SELECTION:
[start]

Skip to content

Materials for our paper: K. Apostolidis, J. Abesser, L. Cuccovillo, V. Mezaris, "Visual and audio scene classification for detecting discrepancies in video: a baseline method and experimental protocol", Proc. ACM Int. Workshop on Multimedia AI against Disinformation (MAD’24) at the ACM Int. Conf. on Multimedia Retrieval (ICMR’24)

Notifications You must be signed in to change notification settings

IDT-ITI/Visual-Audio-Discrepancy-Detection

Repository files navigation

Visual-Audio-Discrepancy-Detection

This repository contains the materials (Python code, pre-trained models, extracted embeddings, and dataset) for our paper "Visual and audio scene classification for detecting discrepancies in video: a baseline method and experimental protocol" [1].

Introduction

Digital disinformation, the intentional dissemination of false or misleading information through digital media, encompasses various deceptive tactics, including fabricated news, tampered images, manipulated videos, and misleading narratives. Professionals across fields, such as journalists, security experts, and emergency management officers, are increasingly concerned about discerning genuine content from manipulated material. AI-based content verification tools and integrated toolboxes have emerged to assess the authenticity and integrity of digital content, allowing rapid multimedia analysis and aiding in prioritizing human effort.

In audio editing, incorporating the soundscape of an acoustic scene has become standard practice, since it helps to mask editing points and thus enhance immersion. However, when malicious users attempt to manipulate multimedia content, they are unlikely to have access to authentic audio soundscapes from the actual events. Instead, they may use pre-existing ambient sounds, which may not align with the visual content they are manipulating. As a result, the manipulated content produced by malicious users could contain inconsistencies between the audio and video modalities. These inconsistencies could range from subtle discrepancies in background noise to more obvious mismatches in environmental cues, leading to a loss of the video's credibility.

Our proposed method focuses on detecting disparities in audio-visual streams, such as incongruous audio tracks with visual scenes or conflicting environmental cues, which can indicate that a video has been fabricated. Our approach leverages visual- and audio-scene classification techniques to detect such discrepancies and provides a benchmark dataset to promote further research in this field.

Visual-Audio-Discrepancy-Detection experimental protocol

The TAU Audio-Visual Urban Scenes 2021, used in Task 1B of the DCASE 2021’s challenge, involves scene estimation on categorizing videos based on their audiovisual content.

Aiming to leverage the wealth of visual and auditory data already available in the already existing TAU dataset we created the Visual-Audio-Discrepancy-Detection (VADD) dataset. This involves selecting videos where the visual content belongs to one category, but the audio is from another category. We selected videos from the TAU dataset and exchanged their audio tracks, resulting in a "manipulated" set, while keeping some videos unaltered forming a "pristine" set. These two sets comprise the VADD dataset. We provide both a 10-class and a 3-class version of the dataset, to accommodate different difficulty levels.

[end]

OBJECTIVE:
According to the repository page on audio-visual discrepancy detection, why might manipulated videos show inconsistencies between their audio and visual content? Answer in one to three sentences.

DATA EXTRACT:
[start]

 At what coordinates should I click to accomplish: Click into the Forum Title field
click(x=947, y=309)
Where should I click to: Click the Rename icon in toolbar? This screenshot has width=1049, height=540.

[end]

FULL SOLUTION:
People who manipulate videos are unlikely to have access to the authentic audio soundscapes from the actual events. They may instead use pre-existing ambient sounds, which may not align with the visual content they are manipulating.